--- SUPPLIED TEXT ---

Imported from GitHub: AndreyPodlesni/stm32wl-lora-rf-pcb · commit b93b27d · license MIT
Description
4-layer RF PCB design of a low-power LoRa sensor node based on STM32WLE5CCU6, featuring 50Ω controlled impedance RF routing, SMA antenna interface, and HDC2022 temperature & humidity sensor. Designed in KiCad.
README
STM32WL LoRa RF PCB (KiCad)
Overview
This is a 4-layer PCB design of a LoRa sensor node based on the STM32WLE5CCU6.
It includes a temperature and humidity sensor (HDC2022) and an RF path to an SMA antenna.
The board was designed in KiCad with focus on a working hardware setup and easy bring-up.
The RF section follows the STM32WL development board schematics and layout guidelines.

PCB Layout

Key Features
- STM32WLE5CCU6 (LoRa MCU)
- HDC2022 temperature & humidity sensor
- SMA antenna interface
- 4-layer PCB
- Battery powered (CR123A)
- SWD debug interface + UART pins
Hardware Blocks
MCU
STM32WLE5CCU6 with integrated Sub-GHz radio (LoRa).
Combines MCU and RF transceiver in a single chip, reducing external components and simplifying the design.
RF Path
- RF output from the MCU is routed through a matching network to an SMA antenna
- RF routing implemented as a 50Ω microstrip based on PCB stackup calculations
- Matching network includes optional components for antenna tuning

Sensor
HDC2022 connected over I²C for temperature and humidity measurement
Battery
CR123A lithium battery used as the main power source
Selected for its ability to handle LoRa transmission current peaks and provide reliable long-term operation in a low-duty-cycle system
Estimated battery life is over 2 years, based on power estimation using STM32CubeMX Power Consumption Calculator
Debug
SWD interface and UART pins for programming and debugging
RF Notes
- RF traces routed as 50Ω controlled impedance
- Microstrip routing over solid ground plane
- RF path kept on a single layer (no vias)
Design Notes
- Matching network allows antenna tuning during testing
- Battery selected to support LoRa current peaks
- Power path prevents back-powering during debugging
Future Improvements
- Refine RF impedance control by considering copper pour clearance and surrounding geometry
- Improve sensor placement to reduce thermal influence from other components
- Further layout optimization for production readiness
Tools
- KiCad 9
License
MIT

--- DATASET EXCERPT ---

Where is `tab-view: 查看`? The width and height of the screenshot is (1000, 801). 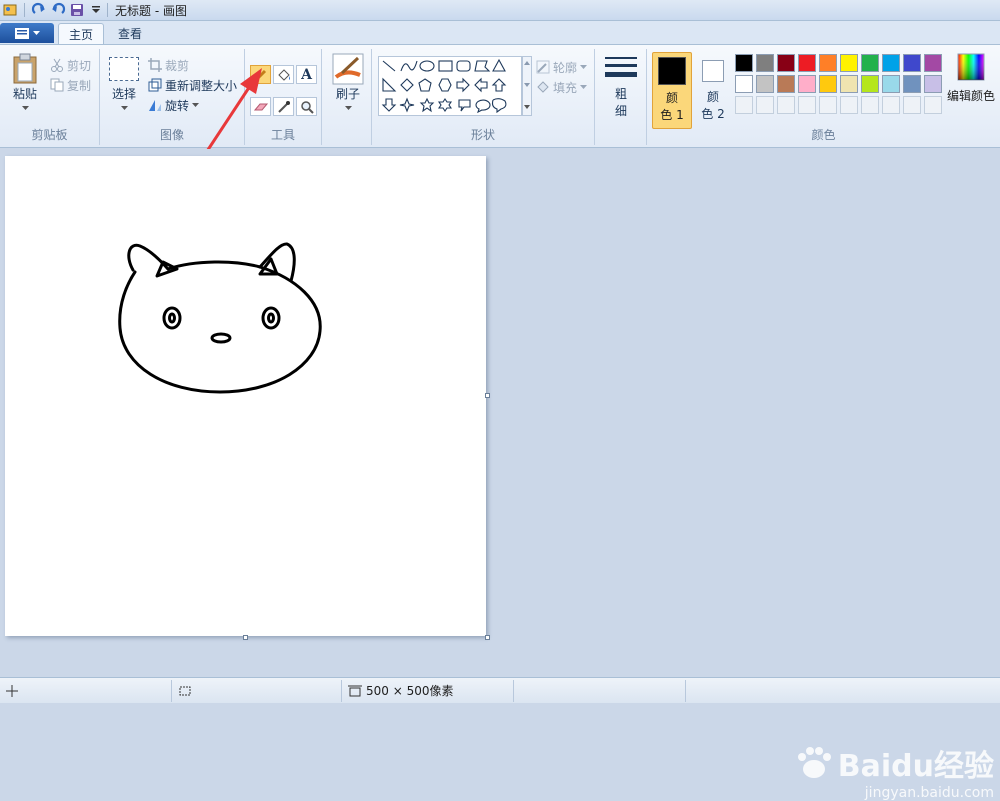 tab-view: 查看 is located at coordinates (130, 34).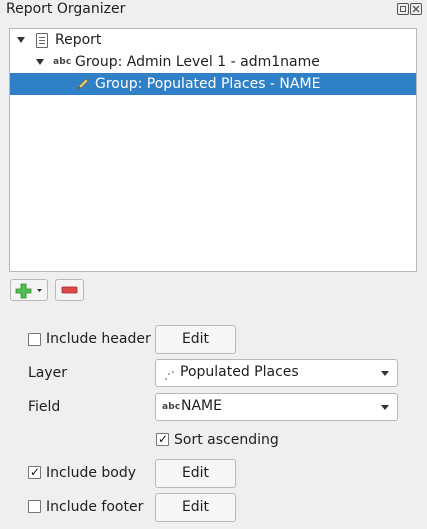  I want to click on layer-label: Layer, so click(48, 373).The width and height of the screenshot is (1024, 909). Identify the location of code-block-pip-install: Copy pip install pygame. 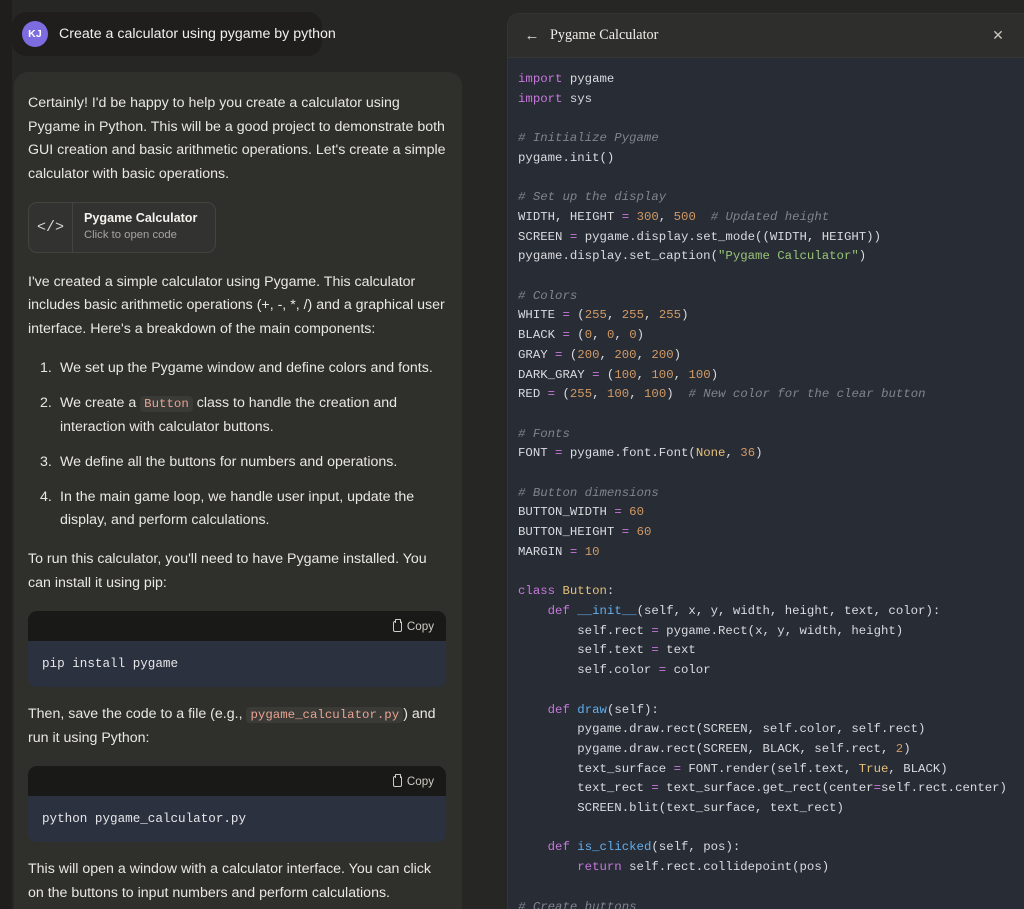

---

According to the LoRa PCB readme, what tool was used to estimate the battery life of over 2 years?

▶ [REPLY]:
The STM32CubeMX Power Consumption Calculator.